• TASK OBJECTIVE:
Provide the data again in its entirety, exactly as given.

[MATERIAL PROVIDED — start]

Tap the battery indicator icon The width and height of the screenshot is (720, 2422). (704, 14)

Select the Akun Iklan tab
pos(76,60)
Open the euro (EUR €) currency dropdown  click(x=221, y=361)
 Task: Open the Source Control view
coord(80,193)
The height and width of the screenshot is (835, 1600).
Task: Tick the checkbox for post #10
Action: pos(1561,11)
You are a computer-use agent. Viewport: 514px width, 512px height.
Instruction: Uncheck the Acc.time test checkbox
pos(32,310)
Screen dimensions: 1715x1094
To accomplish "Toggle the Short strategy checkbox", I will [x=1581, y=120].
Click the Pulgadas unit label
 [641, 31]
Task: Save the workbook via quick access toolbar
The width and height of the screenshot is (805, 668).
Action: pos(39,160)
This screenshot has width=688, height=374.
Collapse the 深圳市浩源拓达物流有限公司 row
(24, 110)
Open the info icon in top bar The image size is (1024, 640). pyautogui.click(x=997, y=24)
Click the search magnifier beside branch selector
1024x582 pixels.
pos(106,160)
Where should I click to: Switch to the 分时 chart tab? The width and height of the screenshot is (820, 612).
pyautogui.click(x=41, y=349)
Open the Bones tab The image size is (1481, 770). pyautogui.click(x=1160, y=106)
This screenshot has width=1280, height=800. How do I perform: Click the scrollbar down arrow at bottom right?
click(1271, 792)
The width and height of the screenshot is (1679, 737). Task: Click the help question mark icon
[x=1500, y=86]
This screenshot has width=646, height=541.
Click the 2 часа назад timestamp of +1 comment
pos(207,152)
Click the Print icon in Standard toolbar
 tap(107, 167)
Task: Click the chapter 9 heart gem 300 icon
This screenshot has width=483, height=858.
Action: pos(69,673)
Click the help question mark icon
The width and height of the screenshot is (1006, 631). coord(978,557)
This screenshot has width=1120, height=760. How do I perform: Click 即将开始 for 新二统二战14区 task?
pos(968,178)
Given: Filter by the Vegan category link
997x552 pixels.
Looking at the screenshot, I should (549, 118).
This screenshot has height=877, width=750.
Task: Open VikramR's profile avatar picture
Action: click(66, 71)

[MATERIAL PROVIDED — finish]

• TASK OUTPUT:
Tap the battery indicator icon The width and height of the screenshot is (720, 2422). (704, 14)

Select the Akun Iklan tab
pos(76,60)
Open the euro (EUR €) currency dropdown  click(x=221, y=361)
 Task: Open the Source Control view
coord(80,193)
The height and width of the screenshot is (835, 1600).
Task: Tick the checkbox for post #10
Action: pos(1561,11)
You are a computer-use agent. Viewport: 514px width, 512px height.
Instruction: Uncheck the Acc.time test checkbox
pos(32,310)
Screen dimensions: 1715x1094
To accomplish "Toggle the Short strategy checkbox", I will [x=1581, y=120].
Click the Pulgadas unit label
 [641, 31]
Task: Save the workbook via quick access toolbar
The width and height of the screenshot is (805, 668).
Action: pos(39,160)
This screenshot has width=688, height=374.
Collapse the 深圳市浩源拓达物流有限公司 row
(24, 110)
Open the info icon in top bar The image size is (1024, 640). pyautogui.click(x=997, y=24)
Click the search magnifier beside branch selector
1024x582 pixels.
pos(106,160)
Where should I click to: Switch to the 分时 chart tab? The width and height of the screenshot is (820, 612).
pyautogui.click(x=41, y=349)
Open the Bones tab The image size is (1481, 770). pyautogui.click(x=1160, y=106)
This screenshot has width=1280, height=800. How do I perform: Click the scrollbar down arrow at bottom right?
click(1271, 792)
The width and height of the screenshot is (1679, 737). Task: Click the help question mark icon
[x=1500, y=86]
This screenshot has width=646, height=541.
Click the 2 часа назад timestamp of +1 comment
pos(207,152)
Click the Print icon in Standard toolbar
 tap(107, 167)
Task: Click the chapter 9 heart gem 300 icon
This screenshot has width=483, height=858.
Action: pos(69,673)
Click the help question mark icon
The width and height of the screenshot is (1006, 631). coord(978,557)
This screenshot has width=1120, height=760. How do I perform: Click 即将开始 for 新二统二战14区 task?
pos(968,178)
Given: Filter by the Vegan category link
997x552 pixels.
Looking at the screenshot, I should (549, 118).
This screenshot has height=877, width=750.
Task: Open VikramR's profile avatar picture
Action: click(66, 71)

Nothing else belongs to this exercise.